Americans Sticking With Carbs

The public's fascination with low-carbohydrate diets has yet to remove the luster from pies, potatoes and other high-carb foods.

Some makers of these products watched with interest, but not deep concern, as new low-carb foods - special breads, salad dressings, cereals and candies - grabbed a lot of attention at the Food Marketing Institute's recent trade show.

People like comfort food and will keep eating cake and pie for dessert, even while watching the carbs in other parts of their diet, said Matt Hall, a Sara Lee spokesman.

"You could call it maybe mental health," said Hall, who stood near his company's display of noncarb-reduced baked goods. The attitude is, "I've worked really hard; I deserve something."

The low-carb diet trend seems to have lots of followers. In a survey last month, 12 percent of adults telephoned at random said they were on a low-carb diet while an additional 32 percent said they were making attempts to restrict their carbohydrates, said Larry Shiman of Opinion Dynamics of Cambridge, Mass.

Shiman presented his firm's data at a conference in Washington that was organized by LowCarbiz, a trade publication.

Low-carb foods are a small fraction of the overall market, and promoters of higher-carb products expect their sales to be strong.

Sara Lee's noncarb-reduced products are getting a piece of the pie.

Some new offerings have seen double-digit increases in sales and buyers include people who are watching their carbs, Hall said.
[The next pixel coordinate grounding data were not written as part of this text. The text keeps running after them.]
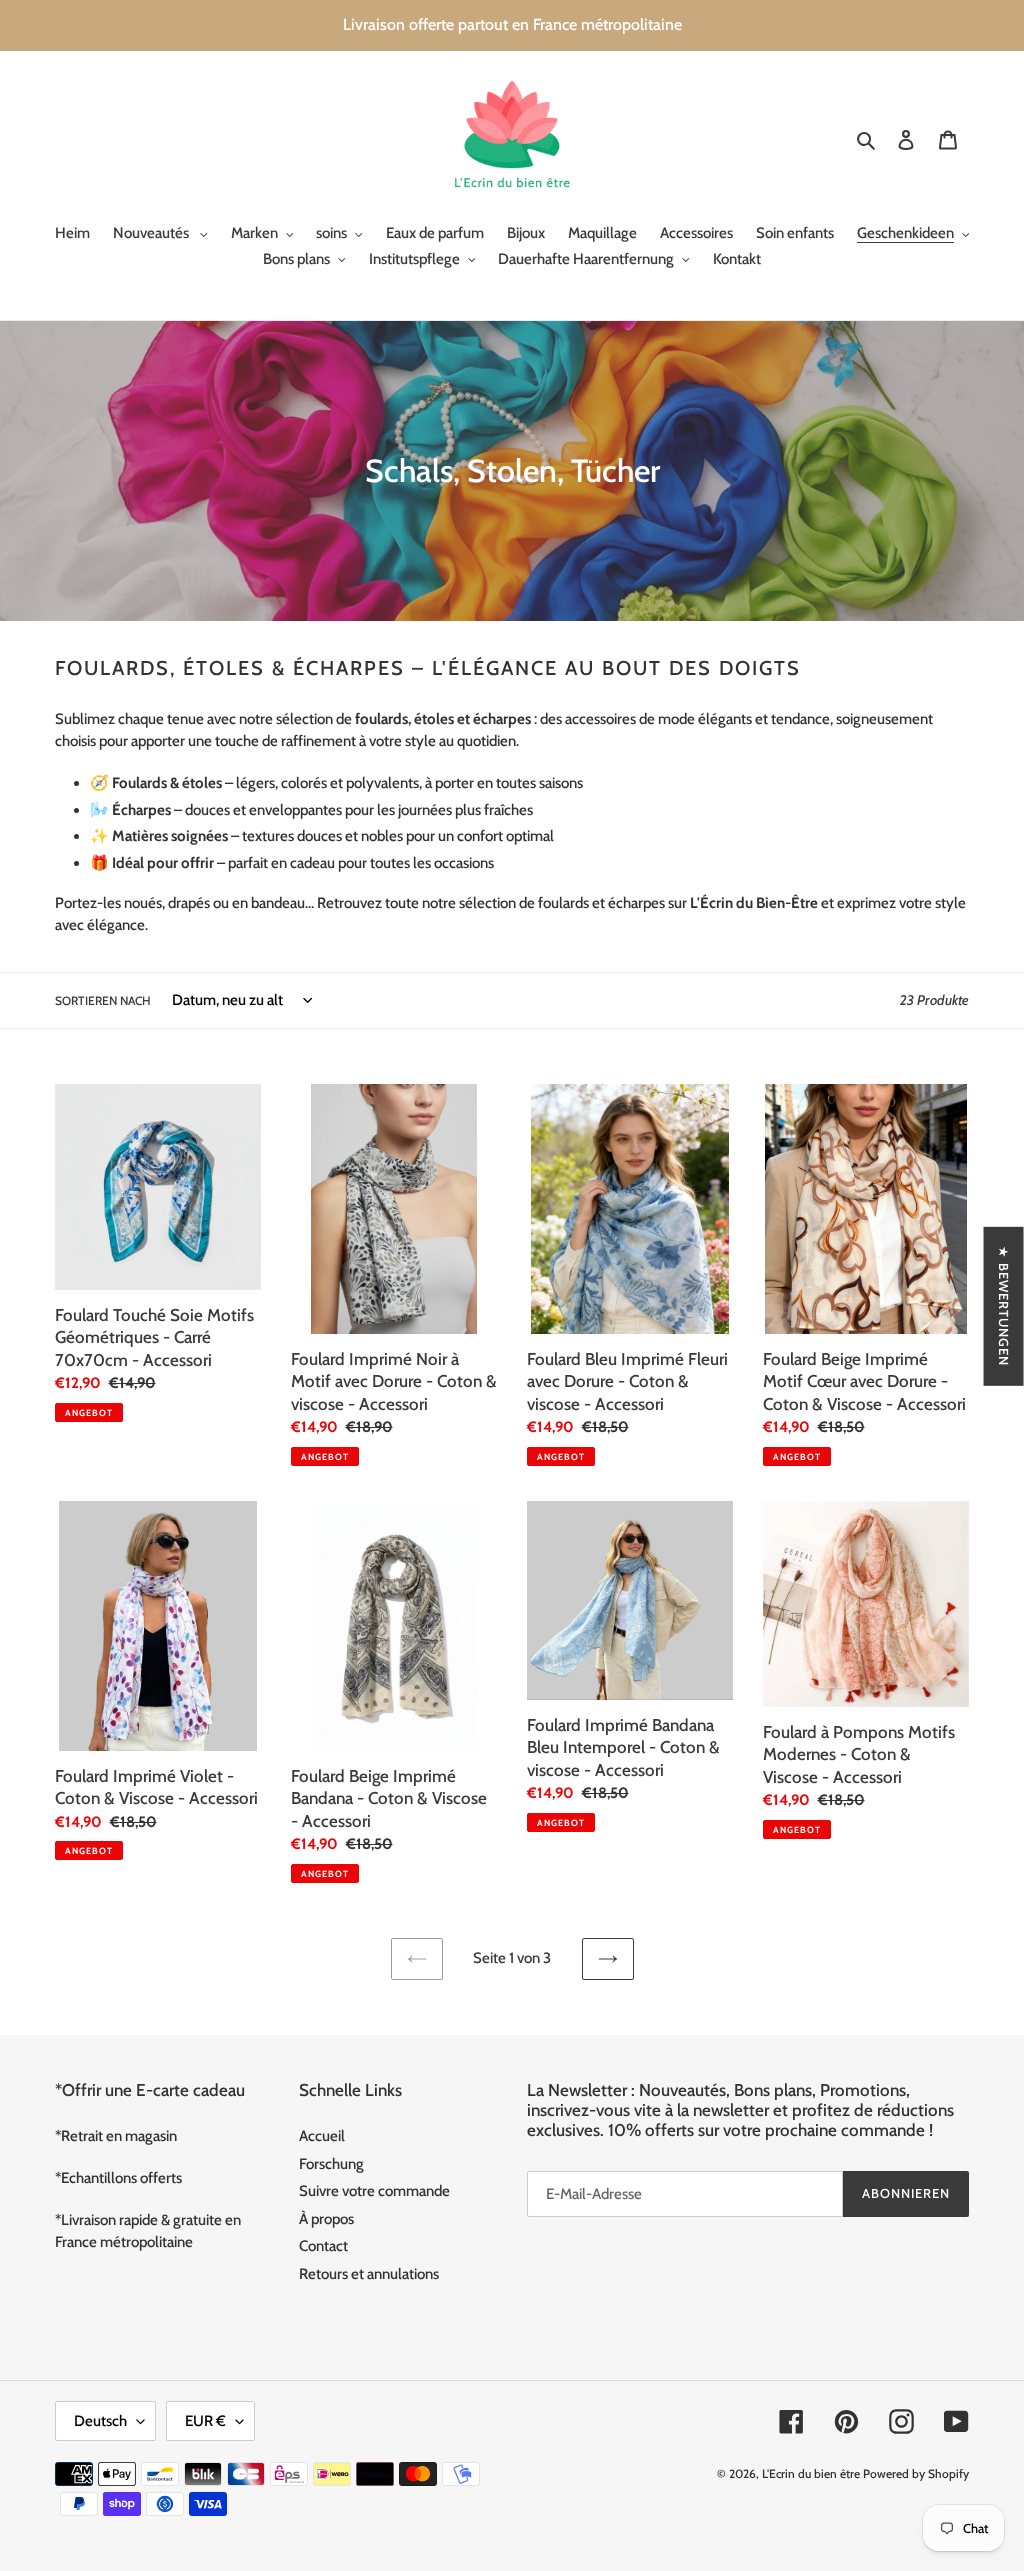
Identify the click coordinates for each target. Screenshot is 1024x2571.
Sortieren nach (103, 1000)
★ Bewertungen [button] (1004, 1305)
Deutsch (100, 2421)
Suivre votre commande (374, 2191)
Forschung (331, 2164)
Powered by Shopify (916, 2473)
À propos (326, 2219)
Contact (323, 2246)
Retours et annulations (369, 2274)
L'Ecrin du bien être (811, 2473)
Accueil (322, 2136)
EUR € (205, 2421)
Unless low-carb shoppers are sticking to a strict diet, "they are not divorcing themselves from indulgent products," he said.

Sales of other high-carb staples also are growing.

Shoppers bought about 4.6 billion pounds of potatoes in 2003, 2.6 percent more than 2002, said Tim O'Connor, president and chief executive officer of the U.S. Potato Board, a Denver-based association of growers and handlers.

All is not good for potatoes, however. French fry sales have been soft, reflecting a consumer aversion to fats as well as carbohydrates. But they, too, are beginning to recover, O'Conner said.

In the 1990s, food companies saw opportunity in low-fat diets and saturated the market with new low-fat or no-fat products. People who ate them often were not paying a lot of attention to calories.

"The problem is, consumers don't want to eat less calories, they just want to eat different foods that somehow magically they will lose weight on," said Frank Muir, president and chief executive officer of the Idaho Potato Commission, a state agency that promotes the crop.

Low-carb fans might find low-fat history repeating itself, Muir said.

"All the manufacturers, they are launching all these new food products," he said. "What that's telling you is, people are going to eat a whole lot of calories again."

The history of the low-fat diet also indicates that if people sour on low carbs, piemakers and fry cooks will still find some people shying from their products, Shiman said.

"Even though the idea of a low-fat diet is not nearly as in vogue as it once was, low-fat is part of our consciousness," he said. "I think something similar might happen with the low-carb diet."

Demand for new low-carb foods is still strong, with no other big diet trend on the horizon, said Gus Valen, chief executive officer of The Valen Group, a Cincinnati-based marketing consultant firm.